Hay un consenso que vale la pena escribir con tinta indeleble: Argentina —y Mendoza en particular— necesita un shock de infraestructura. Cuando decimos “infraestructura”, hablamos de infraestructura vial y, por supuesto, de servicios. Pero esto no significa hablar de hormigón: es hablar de tiempo y hablar de dinero. Tiempo que se le devuelve a la gente para ir y volver del trabajo sin perder dos horas por día; tiempo que gana una pyme cuando su mercadería cruza sin demoras a Chile; tiempo que baja costos, abre mercados y vuelve más amable la vida cotidiana. Es decir, genera una economía más eficiente.
No es casual que los departamentos mejor valorados de Mendoza sean los que hicieron las obras antes.
Mirado en el espejo de los últimos 30 años, nuestra trayectoria es zigzagueante.
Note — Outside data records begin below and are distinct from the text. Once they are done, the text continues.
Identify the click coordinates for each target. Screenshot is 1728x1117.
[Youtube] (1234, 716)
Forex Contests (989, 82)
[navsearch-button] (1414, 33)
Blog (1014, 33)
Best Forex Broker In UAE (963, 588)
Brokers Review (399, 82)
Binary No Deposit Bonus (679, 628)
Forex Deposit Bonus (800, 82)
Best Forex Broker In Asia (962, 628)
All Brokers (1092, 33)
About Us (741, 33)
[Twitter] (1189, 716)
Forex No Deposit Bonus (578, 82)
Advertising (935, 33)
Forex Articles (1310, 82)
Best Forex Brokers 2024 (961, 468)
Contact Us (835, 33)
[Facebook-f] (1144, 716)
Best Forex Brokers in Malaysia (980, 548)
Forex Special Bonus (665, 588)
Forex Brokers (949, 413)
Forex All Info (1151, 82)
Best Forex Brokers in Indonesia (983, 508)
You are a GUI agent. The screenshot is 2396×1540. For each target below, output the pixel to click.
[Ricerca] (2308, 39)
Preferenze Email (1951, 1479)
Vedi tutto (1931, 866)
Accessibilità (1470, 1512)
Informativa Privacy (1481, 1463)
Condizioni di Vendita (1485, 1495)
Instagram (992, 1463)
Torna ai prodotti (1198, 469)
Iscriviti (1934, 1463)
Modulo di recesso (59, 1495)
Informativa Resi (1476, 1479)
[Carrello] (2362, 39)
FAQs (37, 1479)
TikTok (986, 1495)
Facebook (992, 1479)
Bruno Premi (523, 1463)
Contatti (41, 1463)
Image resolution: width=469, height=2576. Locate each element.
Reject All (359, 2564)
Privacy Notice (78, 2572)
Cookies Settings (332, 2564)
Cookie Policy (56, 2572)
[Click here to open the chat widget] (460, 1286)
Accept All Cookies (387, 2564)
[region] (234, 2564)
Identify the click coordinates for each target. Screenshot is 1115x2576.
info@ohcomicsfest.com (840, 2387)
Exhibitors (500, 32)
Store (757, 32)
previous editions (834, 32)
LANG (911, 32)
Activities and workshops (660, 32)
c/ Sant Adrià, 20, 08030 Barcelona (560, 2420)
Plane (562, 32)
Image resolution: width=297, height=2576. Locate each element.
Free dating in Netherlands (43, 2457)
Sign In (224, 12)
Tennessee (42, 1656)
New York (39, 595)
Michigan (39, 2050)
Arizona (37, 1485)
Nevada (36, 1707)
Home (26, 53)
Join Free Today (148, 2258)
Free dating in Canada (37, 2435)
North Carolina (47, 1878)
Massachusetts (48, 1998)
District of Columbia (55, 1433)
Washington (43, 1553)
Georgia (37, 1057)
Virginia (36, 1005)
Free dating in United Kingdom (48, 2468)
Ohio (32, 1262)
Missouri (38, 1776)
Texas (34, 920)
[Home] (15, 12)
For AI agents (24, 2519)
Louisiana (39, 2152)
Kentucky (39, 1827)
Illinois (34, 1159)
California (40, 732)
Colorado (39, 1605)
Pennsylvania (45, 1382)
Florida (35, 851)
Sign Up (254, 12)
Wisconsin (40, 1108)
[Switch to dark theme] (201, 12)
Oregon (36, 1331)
No hubo una política de Estado sostenida para planificar, priorizar y ejecutar obras clave. Pasamos del “Estado presente en todo” al “Estado corrido de todo”, según el ciclo político de turno. El resultado es conocido: cuellos de botella, sobrecostos logísticos, inversiones que se demoran o que directamente se van a donde ya hay certezas. A lo que debemos sumar otras variables más como corrupción, sindicatos, entre otros.
El Anuario de Competitividad Mundial muestra qué dimensiones empujan a los países al podio: desempeño económico, eficiencia gubernamental, eficiencia empresarial e infraestructura. Suiza, Singapur, Hong Kong SAR, Dinamarca y Emiratos Árabes Unidos encabezan el ranking por razones que no sorprenden: reglas estables, trámites simples, logística a tiempo y energía confiable. Argentina subió cuatro lugares y hoy está en el puesto 62 entre 69, un avance modesto pero insuficiente. Hay que salir de la parte más baja de la tabla. Y para esto se necesitan reformas.
Las economías regionales dejaron de crecer de manera sostenida y quedó pendiente el salto que importa: pasar del rebote a un boom de inversión y productividad que genere competitividad sistémica, agregue valor a lo que producimos y cree empleo de mejor calidad y con mejores salarios.
Mendoza exhibe la foto de ese dilema. Las exportaciones provinciales acumulan doce años de caída, de acuerdo con IERAL. Durante el panel de Negocios e Impuestos que propuso AEM el viernes pasado, los empresarios destacaban que, cuando la red troncal de infraestructura (rutas, pasos, energía, conectividad digital, logística de última milla) es precaria o imprevisible, se encarece cada decisión.
El empresario Matías Díaz Telli señaló: “Creo que es erróneo pensar que la infraestructura que necesitamos como país es responsabilidad exclusiva de los privados o que, si no tiene un retorno medible en una planilla de Excel, no se tiene que hacer”. Y subrayó que hay un déficit en este sentido que afecta tanto a la comunidad en general como a los empresarios.
La falta de inversión en infraestructura se traduce en un severo déficit de competitividad, muy notable en la cadena logística. El empresario detalló los costos “demenciales” que enfrentan las industrias, como el sector vitivinícola, agravados por la superposición tributaria (IVA e Ingresos Brutos) en la adquisición de camiones.
Por eso, la discusión no es “más Estado” versus “más mercado”, sino mejor Estado y mejor sector privado, trabajando juntos. Da la sensación de que pocas agendas son tan aptas para ese acuerdo político-empresario como la de la infraestructura.
El capital no necesita discursos; necesita reglas claras. Si hay red troncal, energía confiable y tiempos predecibles, aparecen parques industriales, centros logísticos, vivienda bien ubicada y comercio de proximidad. Si no, la inversión migra a donde alguien ya lo resolvió, aunque sea a otro municipio. Las asociaciones público-privadas pueden ser una herramienta potentísima si el reparto de riesgos está bien hecho, si los pagos se realizan contra hitos verificables y si existen tableros abiertos para seguir el avance físico y financiero. No se trata de reemplazar al Estado, sino de apalancar su capacidad.